The same approach (limited government funding) was taken for the (civil) UK Space Strategy and demonstrates a lack of awareness of the high overall returns to the UK economy from public investment in space activities. Based on London Economics data, the average return for every £1 invested in space-related activities is £10, rising to £17 (specifically related to Harwell).
This also shows that the UK has clearly no intention to invest the same level of public funding in implementation of its space strategy that France, its most important European defence partner, has done. Even leveraging the above factors then, will the £1.4bn be enough?
Overall then, the DSS represents a welcome way forward as the UK aims to deliver its ambitions to become a more muscular and active space player – even if it has taken four years to see the light of day in what is an extremely fast-moving sector. Crucially, it sets out the UK’s stall for industry and allies around the world to see and to identify opportunities to collaborate and co-operate and reaffirms Britain’s aim to become a ‘meaningful space actor’ and partner with friends and allies. Additionally, while the DSS has been floating in limbo, much work, such as Artemis, the RAF’s Carbonite 2 satellite demonstrator, has actually been going on in the background – explaining the aggressive timescales that will see ISTARI integrated with Five Eyes allies by 2025.

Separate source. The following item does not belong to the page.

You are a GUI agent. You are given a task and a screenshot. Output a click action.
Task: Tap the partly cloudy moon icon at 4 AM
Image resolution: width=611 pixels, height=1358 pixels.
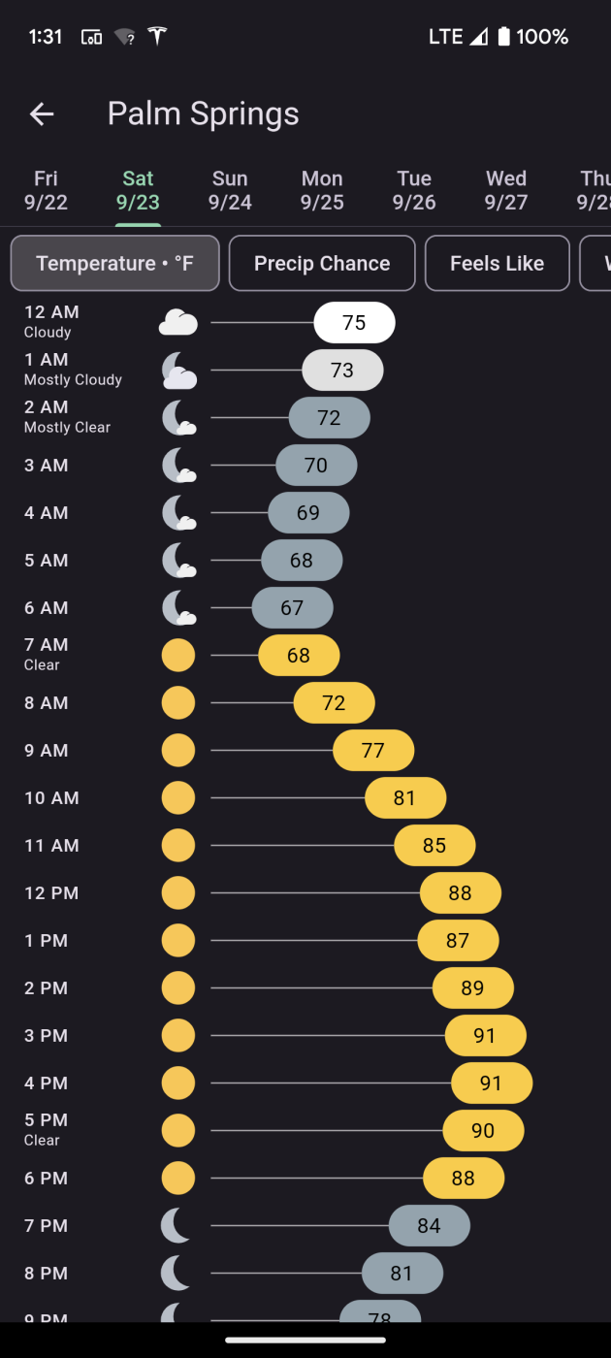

The Strategy addresses the UK’s high-level defence objectives and identifies the steps to be taken in order to understand how these high-level objectives are to be met, namely by defining the requirements and investigating the different options for implementation. The funding, while perhaps sufficient to allow studies and technology demonstrations, is unfortunately insufficient to cover the full implementation of the selected solutions and their subsequent operation.
Having finally been published, the DSS is now likely to take centre stage at the MoD’s Defence Space Conference in May where undoubtedly more information on technology, programmes, opportunities and the wider strategic environment of military space will be discussed.
* But not fully inconceivable. In 1921 a report by the RAeS into Cross-Channel aerial transport suggested air traffic control and wireless communication, as the number of passenger airliner flights between London and Paris increased.